Stated task 1 -> Return the stretch of the court opinion from "REPORT AND RECOMMENDATION" through "case be dismissed.", word for word.
— BEGIN Given passage —
UNITED STATES DISTRICT COURT DISTRICT OF MINNESOTA
Oct 24, 2017
Case No. 17-cv-719 (DWF/SER) (D. Minn. Oct. 24, 2017)

Opinion

Case No. 17-cv-719 (DWF/SER)

10-24-2017

Keith Richard Rossberg, Petitioner, v. Warden Eddie Miles, Respondent.


REPORT AND RECOMMENDATION

The above-captioned case comes before the undersigned on Petitioner Keith Richard Rossberg's ("Rossberg") Petition Under 28 U.S.C. § 2254 for Writ of Habeas Corpus by a Person in State Custody ("Habeas Petition") [Doc. No. 1] and Respondent Warden Eddie Miles's (the "State") Motion to Dismiss Petition for Writ of Habeas Corpus ("Motion to Dismiss") [Doc. No. 9]. This matter has been referred for the resolution of pretrial matters pursuant to 28 U.S.C. § 636(b) and District of Minnesota Local Rule 72.1. For the reasons stated below, the Court recommends the Motion to Dismiss be granted, the Habeas Petition be denied, and this case be dismissed.
— END Given passage —
— BEGIN Extracted data —
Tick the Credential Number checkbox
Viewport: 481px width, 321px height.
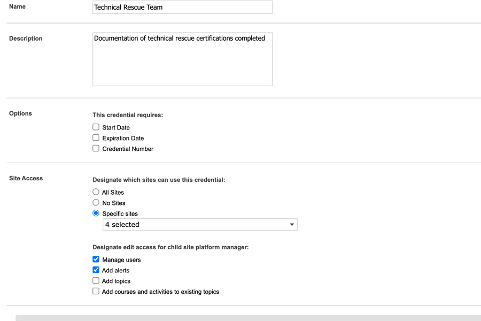pos(96,149)

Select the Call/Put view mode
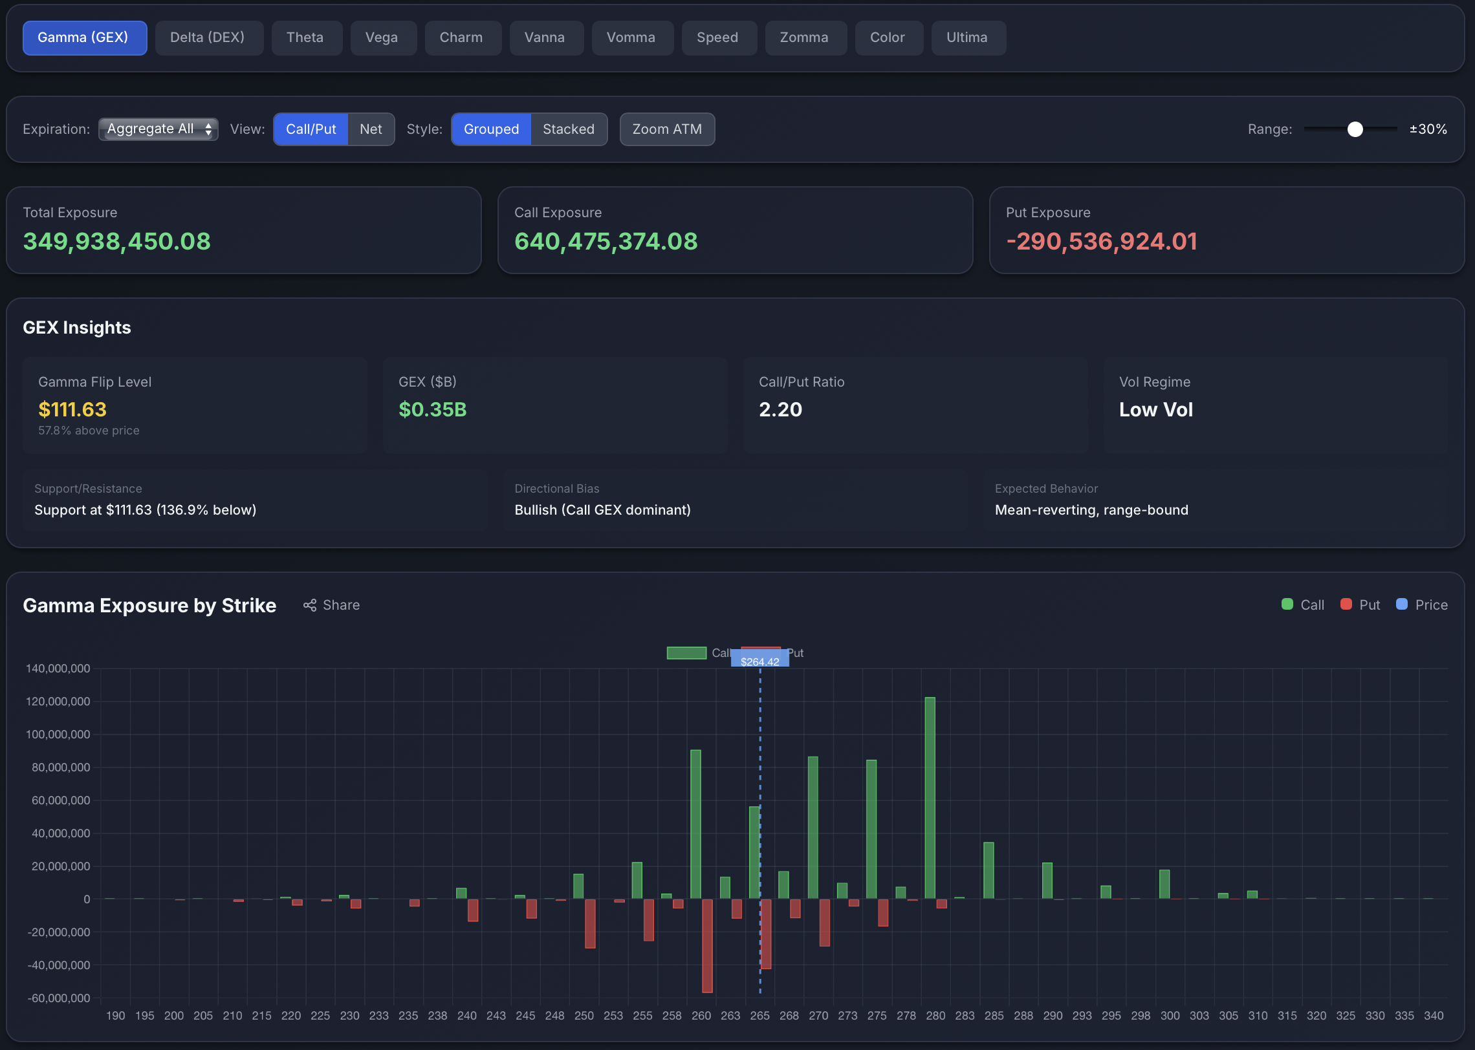click(x=311, y=129)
— END Extracted data —
Stated task 2 -> Please swap "checkbox" for "check box" in the rows above and give those lines back otherwise unchanged, with the pictures left out.

Correct answer 1 ->
REPORT AND RECOMMENDATION

The above-captioned case comes before the undersigned on Petitioner Keith Richard Rossberg's ("Rossberg") Petition Under 28 U.S.C. § 2254 for Writ of Habeas Corpus by a Person in State Custody ("Habeas Petition") [Doc. No. 1] and Respondent Warden Eddie Miles's (the "State") Motion to Dismiss Petition for Writ of Habeas Corpus ("Motion to Dismiss") [Doc. No. 9]. This matter has been referred for the resolution of pretrial matters pursuant to 28 U.S.C. § 636(b) and District of Minnesota Local Rule 72.1. For the reasons stated below, the Court recommends the Motion to Dismiss be granted, the Habeas Petition be denied, and this case be dismissed.

Correct answer 2 ->
Tick the Credential Number check box
Viewport: 481px width, 321px height.
pos(96,149)

Select the Call/Put view mode
click(x=311, y=129)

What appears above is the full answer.